第21章 帰還
しばらくして落ち着いたのか、サクが顔を上げる。
「カカシ、ありがとう。
大好きだよ……。」
涙でぬれた瞳で真っ直ぐに見つめてくるその瞳に、吸い寄せられるようにキスをする。
するとサクがすごい勢いで顔を離した。
「だ、ダメだよカカシ!
うつっちゃうでしょ!?」
「サクの風邪はオレにはうつらないの。
一回看病した時に実証済みでしょ」
「そ、そんなのわかんないよ!
治るまでダメ!!」
グイーと口を両手で押しのけられてしまい、可愛い抵抗にイタズラ心がムクムクと湧いたオレは、サクの手首を掴んでその口元にあった指のまたをペロリと舐めた。
「ヒャっ!!!」
サクがビックリして手を引こうとするが、手首を掴んでいるからそれは叶わない。
舐めたり甘噛みしたりしていると、サクが「んっ……ゃっだ、めぇ……」と色っぽい声を出す。
その腰にくる声に、条件反射で体が熱くなってしまう。
あー、ちょっとやりすぎちゃったかも……
そのまま覆い被さって抱いてしまいたい衝動に耐え、サクの手を解放する。
表情を伺うと、潤んだ目でこちらを睨んでいる。
「か、カカシのバカ。
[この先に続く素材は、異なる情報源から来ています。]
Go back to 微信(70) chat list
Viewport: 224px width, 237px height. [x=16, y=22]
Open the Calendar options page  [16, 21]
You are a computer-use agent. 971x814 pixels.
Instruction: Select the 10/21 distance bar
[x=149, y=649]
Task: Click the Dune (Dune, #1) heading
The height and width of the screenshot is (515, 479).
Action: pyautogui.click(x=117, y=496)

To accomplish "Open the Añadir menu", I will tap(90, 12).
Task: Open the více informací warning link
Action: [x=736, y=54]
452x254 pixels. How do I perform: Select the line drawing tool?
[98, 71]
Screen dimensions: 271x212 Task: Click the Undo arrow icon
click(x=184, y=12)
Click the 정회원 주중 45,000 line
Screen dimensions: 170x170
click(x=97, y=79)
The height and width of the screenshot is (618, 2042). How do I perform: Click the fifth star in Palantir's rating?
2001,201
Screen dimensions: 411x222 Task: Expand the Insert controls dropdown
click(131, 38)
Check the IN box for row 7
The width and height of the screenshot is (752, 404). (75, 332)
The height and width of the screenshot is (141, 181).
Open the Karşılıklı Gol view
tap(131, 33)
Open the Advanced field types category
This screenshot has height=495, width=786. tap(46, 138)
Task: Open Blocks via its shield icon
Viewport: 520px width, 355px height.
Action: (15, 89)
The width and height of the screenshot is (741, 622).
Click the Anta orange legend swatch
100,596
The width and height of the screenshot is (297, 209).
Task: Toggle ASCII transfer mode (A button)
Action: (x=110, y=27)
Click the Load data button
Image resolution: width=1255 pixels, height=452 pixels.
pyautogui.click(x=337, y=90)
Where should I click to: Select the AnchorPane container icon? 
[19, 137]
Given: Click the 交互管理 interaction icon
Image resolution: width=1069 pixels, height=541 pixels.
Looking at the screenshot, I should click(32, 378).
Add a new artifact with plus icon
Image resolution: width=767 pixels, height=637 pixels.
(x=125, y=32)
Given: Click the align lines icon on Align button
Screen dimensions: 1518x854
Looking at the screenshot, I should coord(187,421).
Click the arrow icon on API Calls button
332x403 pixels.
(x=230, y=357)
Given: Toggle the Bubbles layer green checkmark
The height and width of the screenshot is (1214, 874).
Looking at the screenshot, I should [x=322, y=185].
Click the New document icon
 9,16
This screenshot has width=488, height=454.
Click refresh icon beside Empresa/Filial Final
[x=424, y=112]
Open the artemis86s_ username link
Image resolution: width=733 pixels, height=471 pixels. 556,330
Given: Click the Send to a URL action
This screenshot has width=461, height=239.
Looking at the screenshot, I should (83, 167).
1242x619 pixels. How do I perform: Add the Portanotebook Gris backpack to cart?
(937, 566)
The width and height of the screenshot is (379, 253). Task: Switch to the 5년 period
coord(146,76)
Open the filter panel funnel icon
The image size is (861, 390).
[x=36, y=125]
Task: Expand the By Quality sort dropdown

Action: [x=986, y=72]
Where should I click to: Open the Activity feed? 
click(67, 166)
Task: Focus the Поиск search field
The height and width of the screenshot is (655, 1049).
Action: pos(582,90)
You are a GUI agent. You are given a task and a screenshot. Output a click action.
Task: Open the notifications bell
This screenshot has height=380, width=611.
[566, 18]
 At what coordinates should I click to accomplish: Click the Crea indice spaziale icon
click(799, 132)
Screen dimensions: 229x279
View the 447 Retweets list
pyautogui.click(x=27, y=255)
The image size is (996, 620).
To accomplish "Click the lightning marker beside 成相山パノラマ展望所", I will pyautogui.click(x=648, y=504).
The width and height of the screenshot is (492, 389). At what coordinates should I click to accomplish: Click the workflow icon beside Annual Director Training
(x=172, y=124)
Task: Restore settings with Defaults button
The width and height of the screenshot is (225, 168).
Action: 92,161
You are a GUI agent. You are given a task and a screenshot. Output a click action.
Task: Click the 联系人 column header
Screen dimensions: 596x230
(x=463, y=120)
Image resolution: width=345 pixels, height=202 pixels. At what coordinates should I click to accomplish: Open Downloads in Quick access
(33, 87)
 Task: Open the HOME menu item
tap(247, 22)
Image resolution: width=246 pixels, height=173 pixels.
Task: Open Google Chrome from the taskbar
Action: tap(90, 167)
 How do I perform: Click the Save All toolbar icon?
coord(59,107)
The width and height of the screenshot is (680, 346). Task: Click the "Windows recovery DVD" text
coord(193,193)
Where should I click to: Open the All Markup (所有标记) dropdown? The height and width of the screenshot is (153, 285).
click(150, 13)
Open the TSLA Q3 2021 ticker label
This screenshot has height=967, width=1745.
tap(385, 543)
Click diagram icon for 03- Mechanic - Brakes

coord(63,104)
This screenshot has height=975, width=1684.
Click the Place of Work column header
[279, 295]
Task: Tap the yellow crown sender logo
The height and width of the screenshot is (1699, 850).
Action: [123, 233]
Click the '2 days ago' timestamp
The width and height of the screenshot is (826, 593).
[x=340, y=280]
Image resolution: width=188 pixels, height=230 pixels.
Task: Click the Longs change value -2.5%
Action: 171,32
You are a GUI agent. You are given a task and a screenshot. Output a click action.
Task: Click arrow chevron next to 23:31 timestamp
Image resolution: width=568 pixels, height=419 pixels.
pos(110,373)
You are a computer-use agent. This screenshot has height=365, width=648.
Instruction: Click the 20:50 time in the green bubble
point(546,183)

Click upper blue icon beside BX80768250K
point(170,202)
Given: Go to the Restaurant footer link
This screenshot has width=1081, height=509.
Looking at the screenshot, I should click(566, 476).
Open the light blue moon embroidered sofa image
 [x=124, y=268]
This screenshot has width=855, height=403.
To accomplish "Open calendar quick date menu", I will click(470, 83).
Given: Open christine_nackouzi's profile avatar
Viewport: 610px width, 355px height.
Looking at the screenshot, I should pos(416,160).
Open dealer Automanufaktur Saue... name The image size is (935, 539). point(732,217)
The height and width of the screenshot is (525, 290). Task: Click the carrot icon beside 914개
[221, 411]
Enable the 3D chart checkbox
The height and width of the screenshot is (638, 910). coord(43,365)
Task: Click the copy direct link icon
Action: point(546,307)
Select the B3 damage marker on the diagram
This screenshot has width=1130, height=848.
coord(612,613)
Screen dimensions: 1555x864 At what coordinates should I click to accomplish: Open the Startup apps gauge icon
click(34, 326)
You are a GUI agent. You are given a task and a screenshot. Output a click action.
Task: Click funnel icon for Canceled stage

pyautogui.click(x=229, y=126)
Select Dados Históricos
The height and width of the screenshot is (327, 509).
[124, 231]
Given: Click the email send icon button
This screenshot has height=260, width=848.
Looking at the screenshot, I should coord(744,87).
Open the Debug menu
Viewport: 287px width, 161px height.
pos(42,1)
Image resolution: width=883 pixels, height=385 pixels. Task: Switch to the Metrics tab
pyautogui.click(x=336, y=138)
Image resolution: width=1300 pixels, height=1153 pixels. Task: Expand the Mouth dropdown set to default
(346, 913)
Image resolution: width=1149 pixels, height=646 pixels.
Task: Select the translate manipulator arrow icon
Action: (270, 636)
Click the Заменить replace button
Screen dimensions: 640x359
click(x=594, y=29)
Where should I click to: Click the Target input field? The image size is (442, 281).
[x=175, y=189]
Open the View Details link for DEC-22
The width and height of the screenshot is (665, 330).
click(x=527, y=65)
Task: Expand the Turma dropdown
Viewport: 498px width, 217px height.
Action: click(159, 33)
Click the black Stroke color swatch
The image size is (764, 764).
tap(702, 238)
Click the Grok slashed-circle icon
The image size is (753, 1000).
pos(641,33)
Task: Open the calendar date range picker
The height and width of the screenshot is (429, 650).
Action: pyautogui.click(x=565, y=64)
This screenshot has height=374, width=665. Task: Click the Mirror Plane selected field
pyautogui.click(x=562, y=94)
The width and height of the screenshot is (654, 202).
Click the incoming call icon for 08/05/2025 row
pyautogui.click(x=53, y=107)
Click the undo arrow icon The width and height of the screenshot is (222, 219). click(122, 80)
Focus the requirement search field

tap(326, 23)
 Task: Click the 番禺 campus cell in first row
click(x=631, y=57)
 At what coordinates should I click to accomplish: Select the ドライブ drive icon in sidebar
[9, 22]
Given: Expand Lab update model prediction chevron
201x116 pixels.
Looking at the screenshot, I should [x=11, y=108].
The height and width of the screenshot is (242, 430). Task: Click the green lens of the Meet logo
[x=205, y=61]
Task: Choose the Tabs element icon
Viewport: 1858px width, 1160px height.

えっち」
あー、もうなんでそんな可愛いの……
熱があるし、早く寝かさなきゃいけないのに、寝かしたくない。
少し空いてしまった2人の距離を詰めるように、サクの背中を抱き寄せると、おでこをコツンと合わせて至近距離で視線を絡ませる。
「最後に一回だけ、キスしていい……?」
こうやって甘えるようにねだると、サクは断れないのを知っていてわざとそうする。
だってキスしたいし。
眉根を寄せて困った顔でしばらく考えたあと、サクがコクリと頷く。
待ってましたとばかりに顔を傾け触れるだけの、優しいキスをする。
本当は舌を絡めて深く味わいたかったが、そうしたらもう止まれない自覚があったので諦める。
でも、触れるだけのキスでも温まってしまった体には十分な刺激で、痺れるような快感が唇から全身に駆け巡った。